The Rev. Jo Belser of the Episcopal Church of the Resurrection addressed a Beauregard Design Advisory Committee (BDAC) meeting on Monday evening at Northern Virginia Community College. The church is in the latter stages of designing an all-affordable apartment building for construction on its property. BDAC met to evaluate the proposal’s adherence to the city’s design requirements and to hear public comment.
Alexandria A local church’s slated affordable housing project faces design opposition from neighbors.
The Episcopal Church of the Resurrection is leasing a portion of its land on the West End for a 5-story all-affordable apartment complex. The congregation believes part of its social “mission” is to help meet the city’s mounting need for affordable housing.
“It became clear that we should put our property where our mouth was, where our prayer was,” said the Rev. Jo Belser, Resurrection’s pastor, at a Beauregard Design Advisory Committee (BDAC) meeting Monday evening.

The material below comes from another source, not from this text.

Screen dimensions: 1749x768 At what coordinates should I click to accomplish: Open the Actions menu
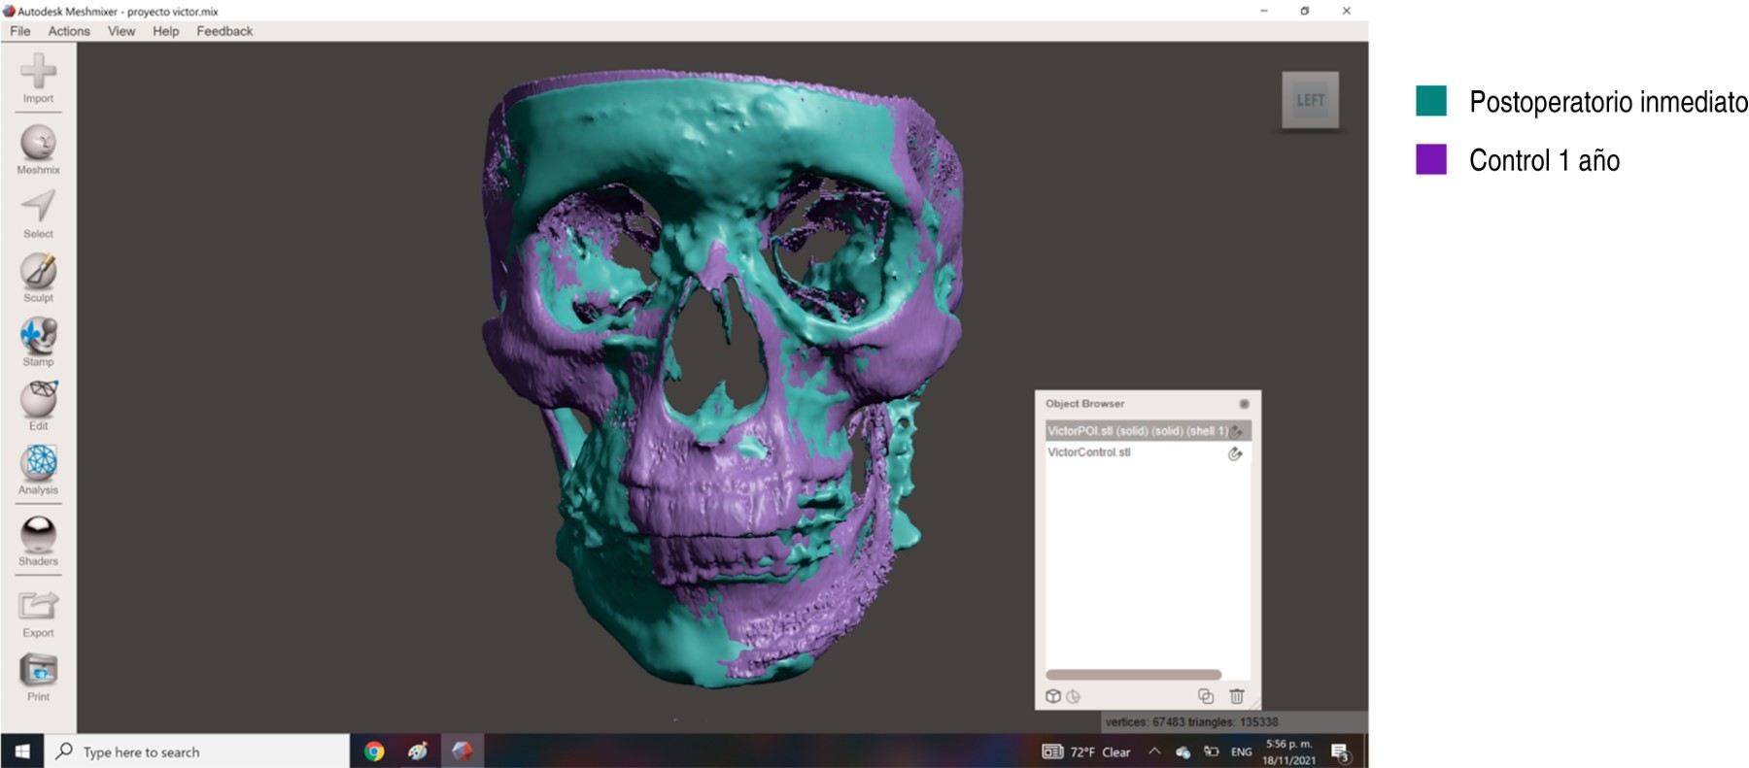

The meeting’s purpose was for BDAC, comprised of community representatives, to evaluate the project’s adherence to the Beauregard Small Area Plan’s design requirements. The committee must complete its task in time for the project’s public hearing in January and federal tax credit application in the spring.
Residents from Goodwin House, an Episcopal-affiliated retirement community adjacent to Resurrection, also turned out at the BDAC meeting. After nearly two hours of presentations from the project’s architects and questions from BDAC members, the retirees voiced near unanimous discontentment.
Some of the residents’ concerns had to do with safety: where children from the new apartments will board their school bus; children’s safety in the U-shaped apartment building’s central courtyard; whether congestion from the apartments’ parking garage might impede ambulance access to the retirement community.
Many Goodwin residents’ concerns had to do with esthetics.
“Unfortunately all three of the speakers on behalf of the applicant talked a lot about the use and how that has … impacted their design,” said Catharine Puskar, Goodwin House’s attorney. “We heard about the project needing to throw off enough money to build the [replacement] church. We’ve heard about how we can’t change windows because of economics. We’ve heard about the use of materials because this is an affordable housing project. … Goodwin House, Inc. has said that we accept an affordable housing building here. But … that doesn’t give the right for the building to have any less quality of design than you would expect of a market-rate building.”
Several speakers criticized the appearance of the building.
Two speakers approved of the design and the underlying purpose to provide affordable housing.
BDAC will schedule another meeting, tentatively Oct. 23, half of which will be reserved for additional public comment. Related materials are available online at www.alexandriava.gov/BeauregardPlan.